But does it scale?
That’s a central question and challenge for the blockchain industry. As global adoption grows, powerhouse blockchain networks suffer from increased congestion. As a result, users pay higher fees and must wait through slower transaction processing periods. Not good.
Fortunately, blockchain developers are tackling this issue head-on. Two recent, promising solutions that have recently emerged are known as Avalanche Subnets and Polygon Supernets. At a high level, both enable third-party developers to create and operate customized, unique blockchain networks that function inside their larger, respective ecosystems.
And these sub-networks do help their larger ecosystems scale. If the Avalanche and Ethereum blockchains are major highways running through very crowded cities, then Subnets and Supernets represent new, adjacent, connected highways and roads. They help clear up traffic on the main highway, and therefore the cities become increasingly efficient and economically vibrant.

▸ **YOUR OBJECTIVE**: Copy out the entire passage above on blockchain scaling with Subnets and Supernets, word for word.

▸ **DATA SECTION**:

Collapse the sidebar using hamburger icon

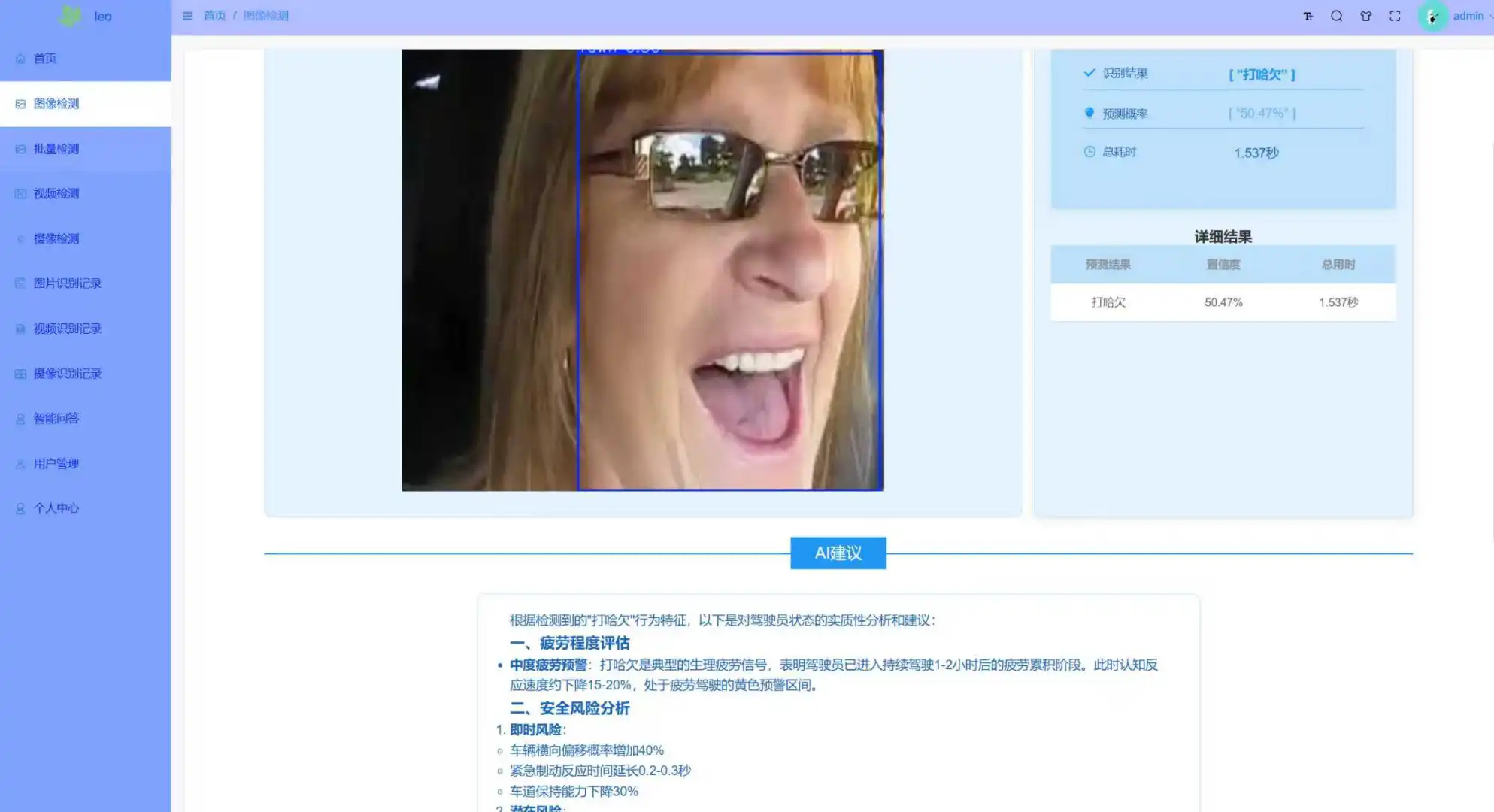(187, 16)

▸ **SOLUTION FOR THIS PROBLEM**:
But does it scale?
That’s a central question and challenge for the blockchain industry. As global adoption grows, powerhouse blockchain networks suffer from increased congestion. As a result, users pay higher fees and must wait through slower transaction processing periods. Not good.
Fortunately, blockchain developers are tackling this issue head-on. Two recent, promising solutions that have recently emerged are known as Avalanche Subnets and Polygon Supernets. At a high level, both enable third-party developers to create and operate customized, unique blockchain networks that function inside their larger, respective ecosystems.
And these sub-networks do help their larger ecosystems scale. If the Avalanche and Ethereum blockchains are major highways running through very crowded cities, then Subnets and Supernets represent new, adjacent, connected highways and roads. They help clear up traffic on the main highway, and therefore the cities become increasingly efficient and economically vibrant.